*** Begin section ***

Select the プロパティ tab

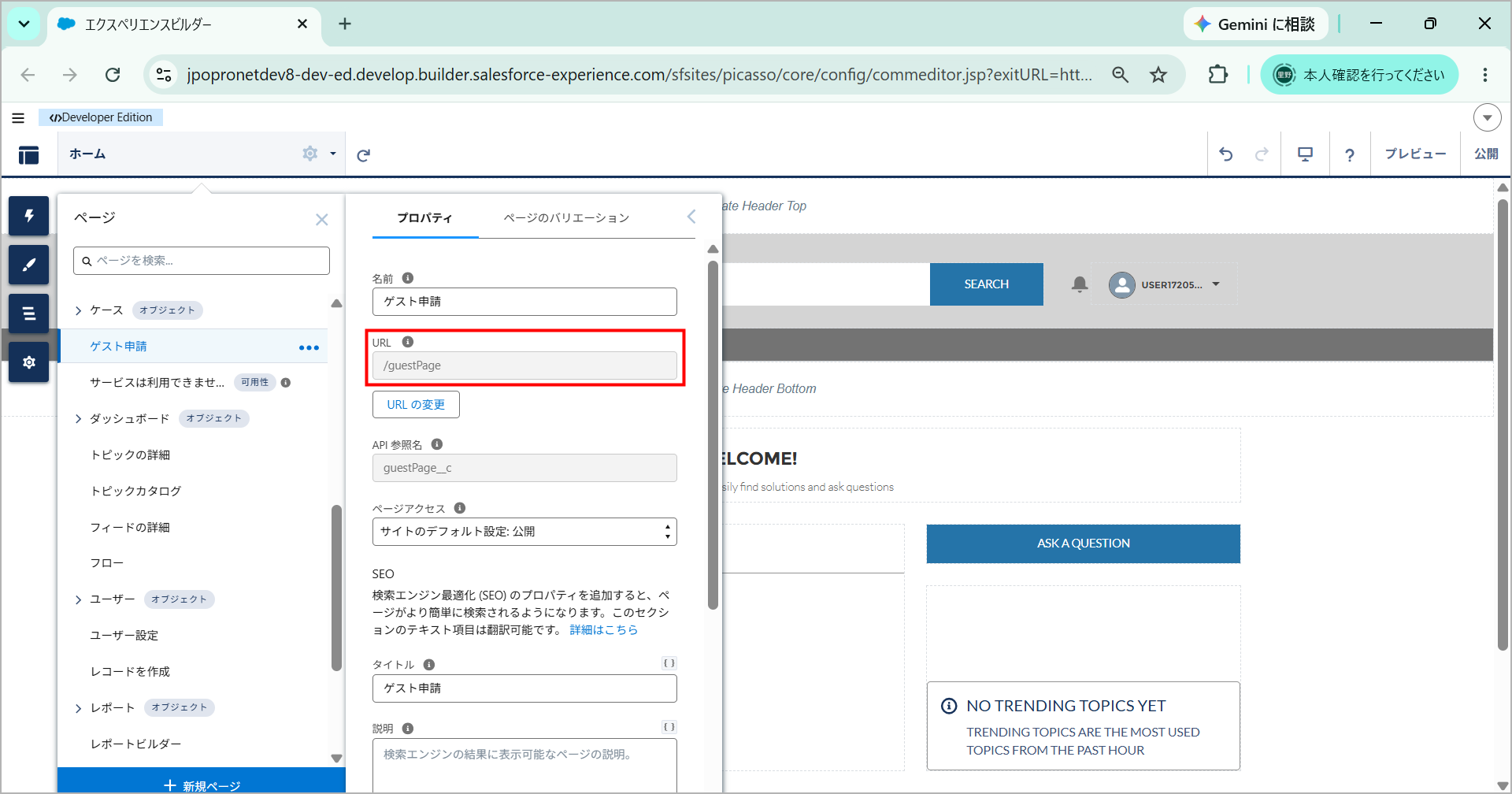[424, 218]
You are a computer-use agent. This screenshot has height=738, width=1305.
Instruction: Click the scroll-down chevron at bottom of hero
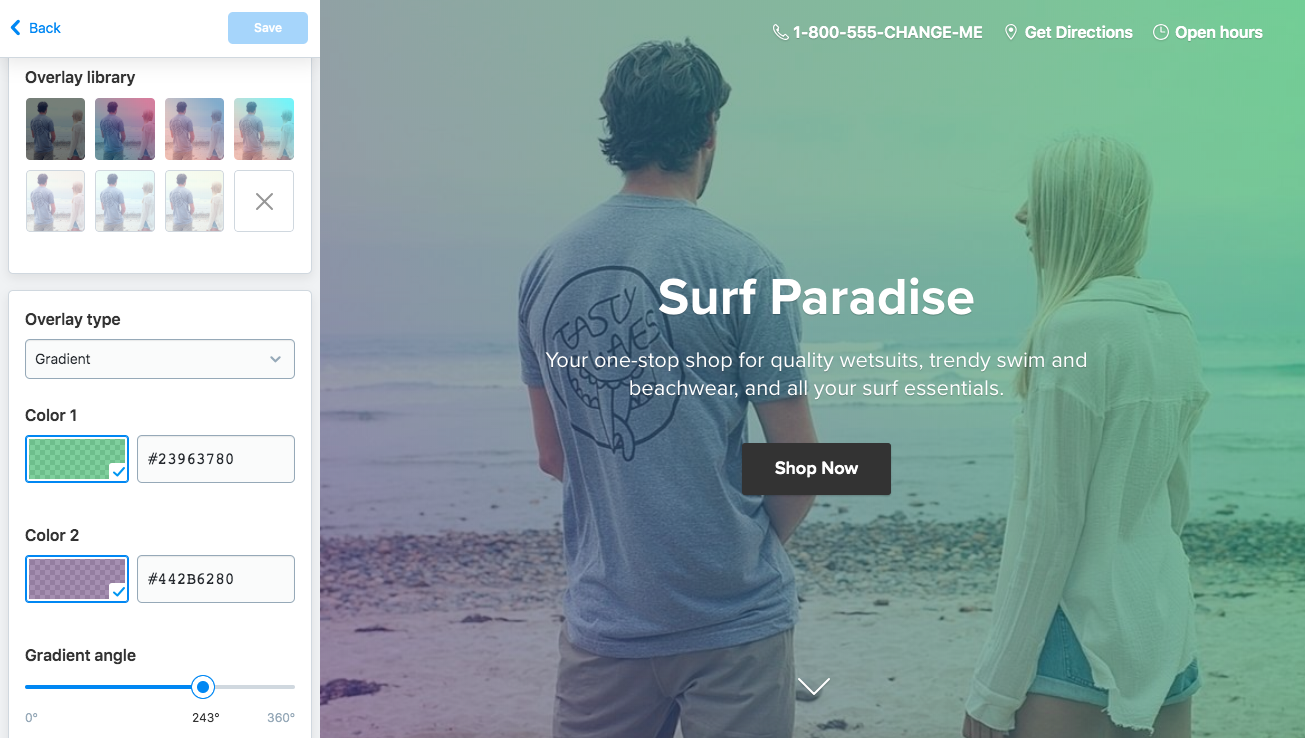click(x=814, y=686)
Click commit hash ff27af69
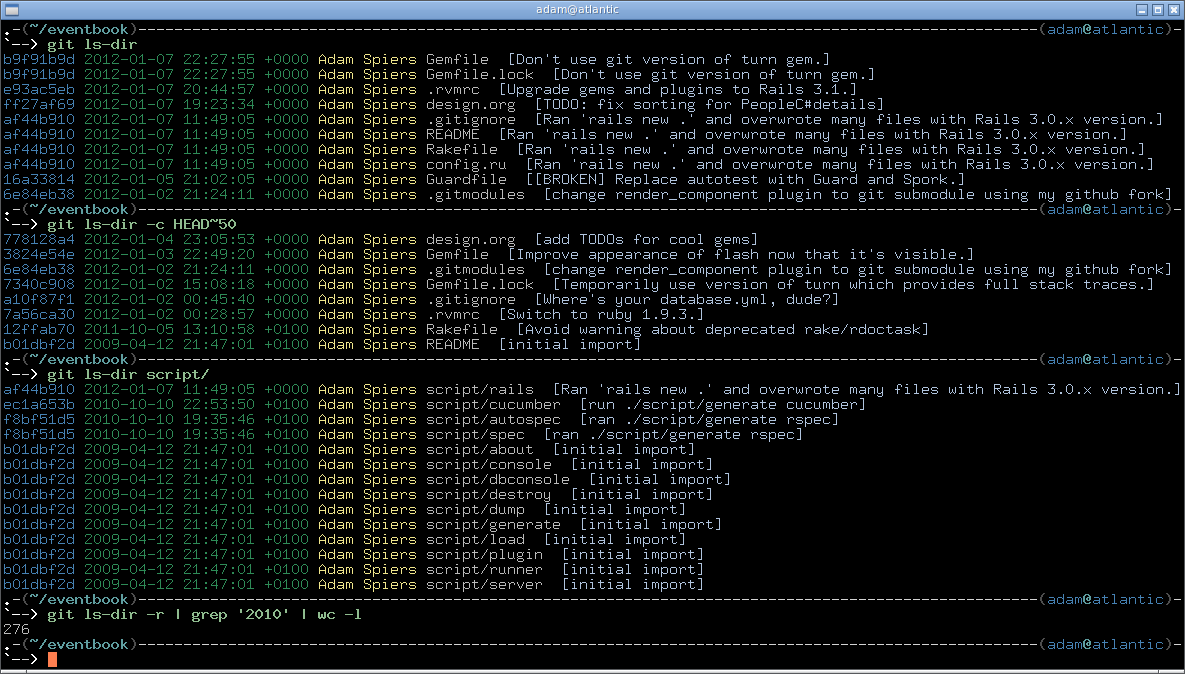Image resolution: width=1185 pixels, height=674 pixels. click(x=38, y=104)
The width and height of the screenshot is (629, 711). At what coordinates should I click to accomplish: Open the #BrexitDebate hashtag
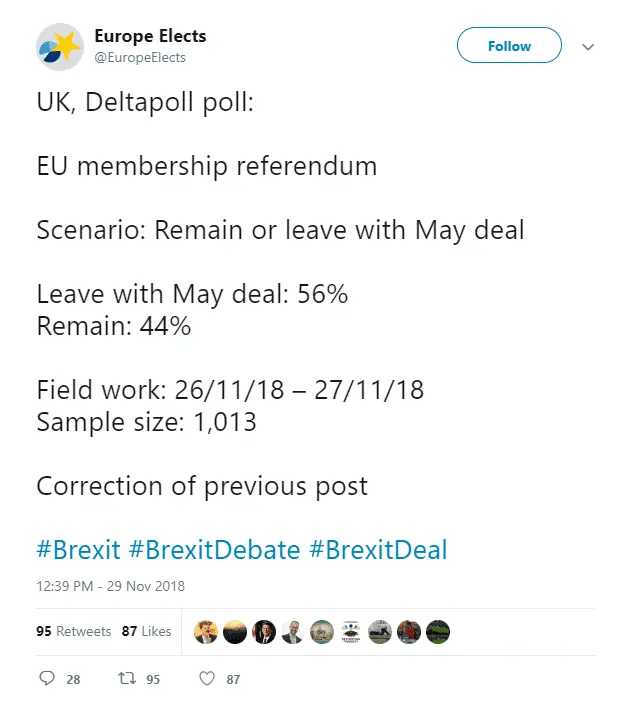(x=215, y=549)
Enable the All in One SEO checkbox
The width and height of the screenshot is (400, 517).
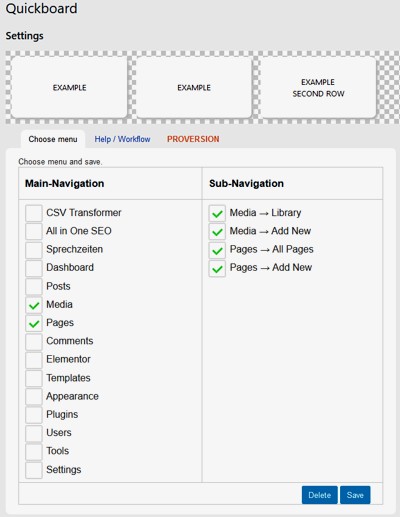[x=34, y=231]
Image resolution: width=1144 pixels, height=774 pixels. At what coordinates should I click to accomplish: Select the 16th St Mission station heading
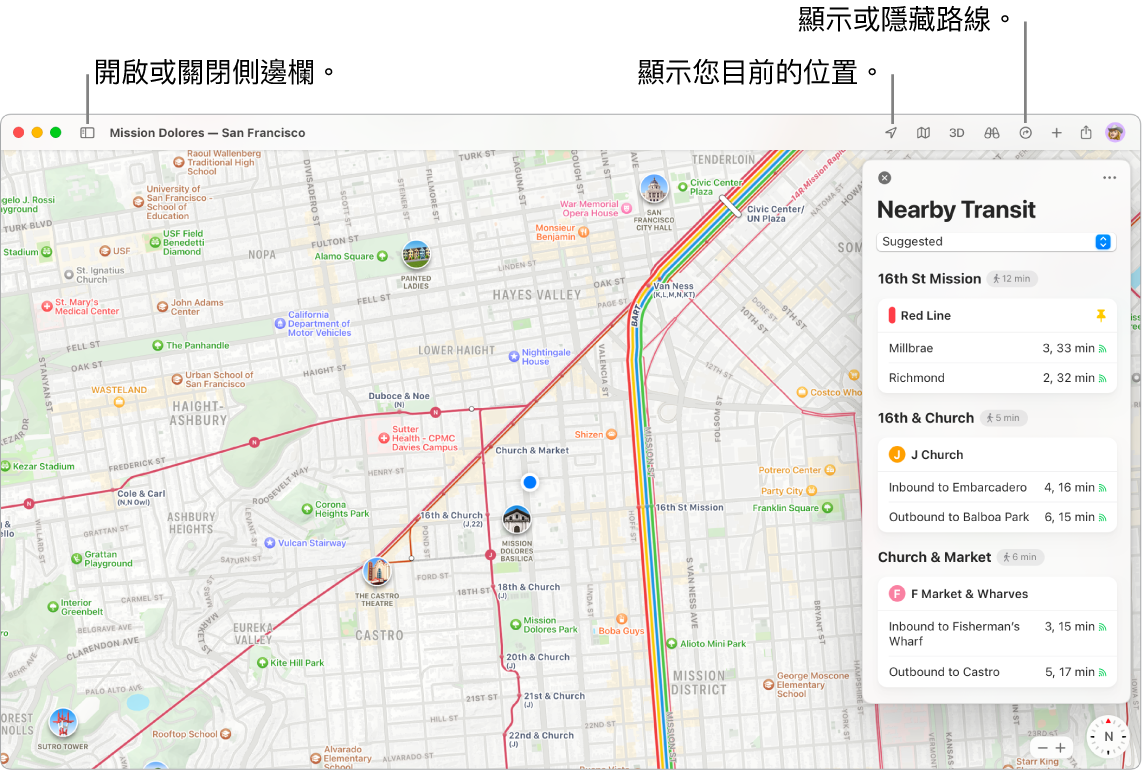tap(930, 278)
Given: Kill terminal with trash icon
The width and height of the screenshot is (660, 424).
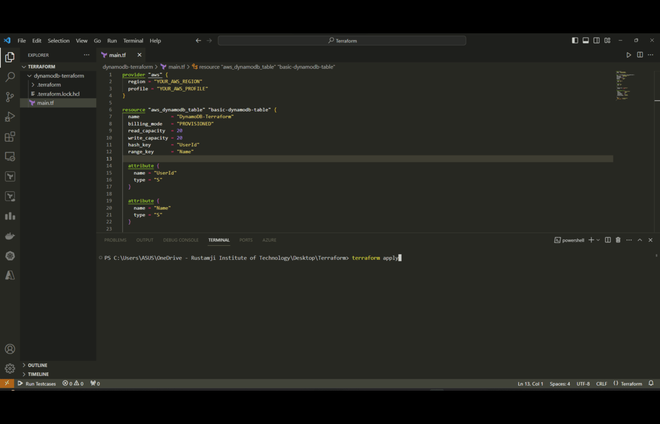Looking at the screenshot, I should tap(618, 240).
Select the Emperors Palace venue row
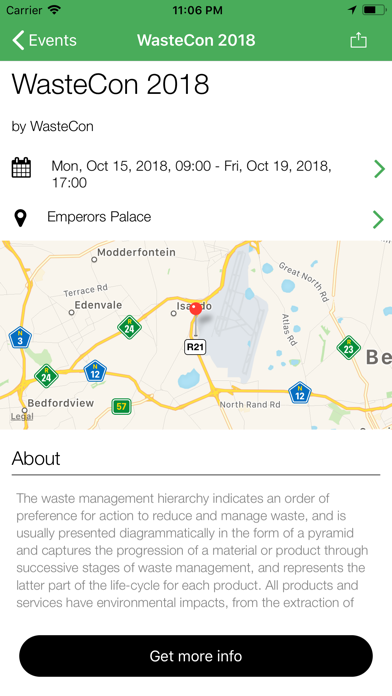 (x=196, y=218)
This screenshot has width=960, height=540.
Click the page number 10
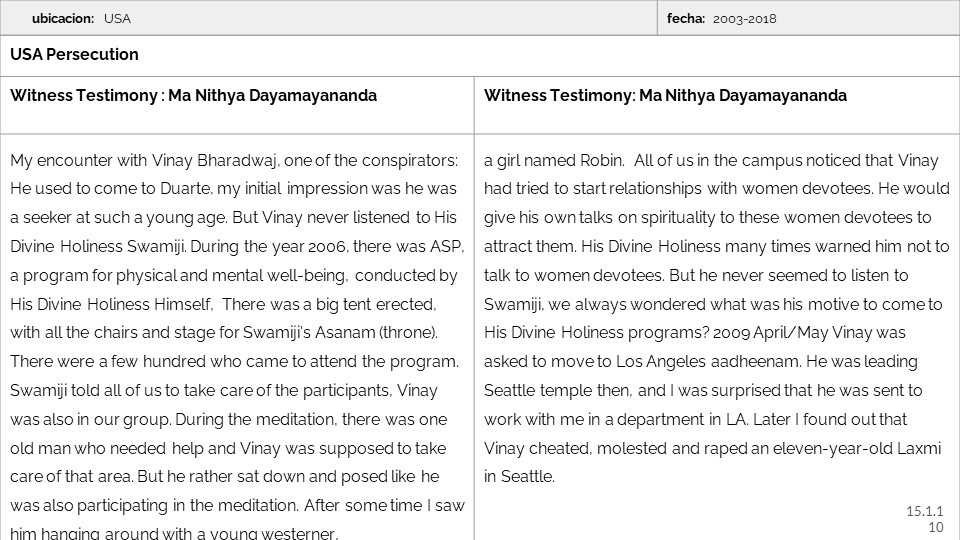(936, 527)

*** End section ***

Make a verbatim copy of all the entries and strip out the pictures.

Select the プロパティ tab

[424, 218]
You are a computer-use agent. This screenshot has height=738, width=1305.
Instruction: Click the scroll-down chevron at bottom of hero
click(x=814, y=686)
Click commit hash ff27af69
Image resolution: width=1185 pixels, height=674 pixels. click(x=38, y=104)
The width and height of the screenshot is (629, 711). At what coordinates should I click to accomplish: Open the #BrexitDebate hashtag
(x=215, y=549)
Enable the All in One SEO checkbox
The width and height of the screenshot is (400, 517).
[x=34, y=231]
Image resolution: width=1144 pixels, height=774 pixels. At what coordinates should I click to accomplish: Select the 16th St Mission station heading
tap(930, 278)
Given: Kill terminal with trash icon
The width and height of the screenshot is (660, 424).
Looking at the screenshot, I should tap(618, 240).
Select the Emperors Palace venue row
 (x=196, y=218)
This screenshot has width=960, height=540.
Click the page number 10
(936, 527)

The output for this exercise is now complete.